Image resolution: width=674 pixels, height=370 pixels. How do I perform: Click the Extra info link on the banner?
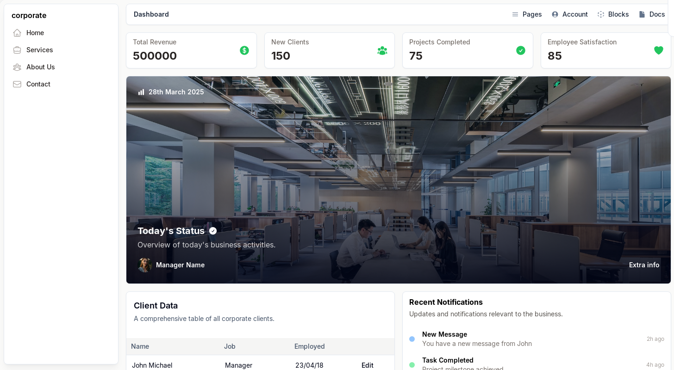644,265
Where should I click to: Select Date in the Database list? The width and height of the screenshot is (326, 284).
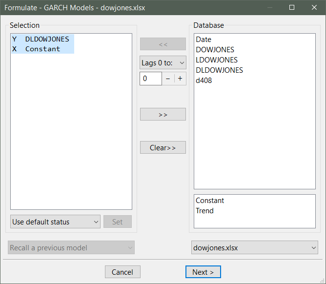click(204, 39)
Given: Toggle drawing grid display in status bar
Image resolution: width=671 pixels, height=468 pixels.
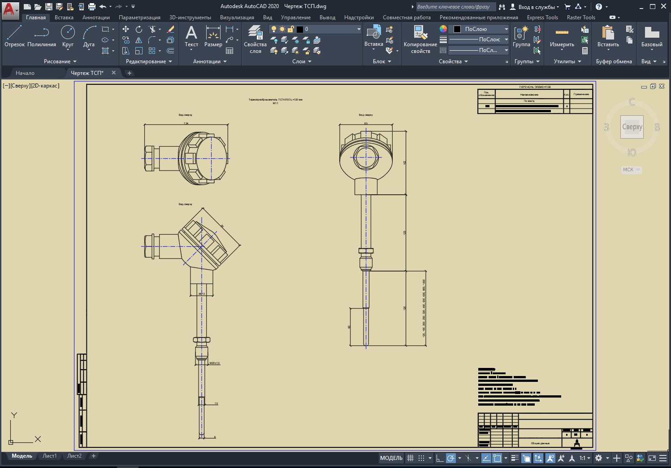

-------

→ DIRECTIONS FOR THIS TASK: Could you repeat exactly the lines from the one containing "Where should I" to the last line of the records, both included, and leave out every picture?

→ RESPONSE TO THE EXERCISE:
Where should I click to: Select Date in the Database list? The width and height of the screenshot is (326, 284).
click(204, 39)
Given: Toggle drawing grid display in status bar
Image resolution: width=671 pixels, height=468 pixels.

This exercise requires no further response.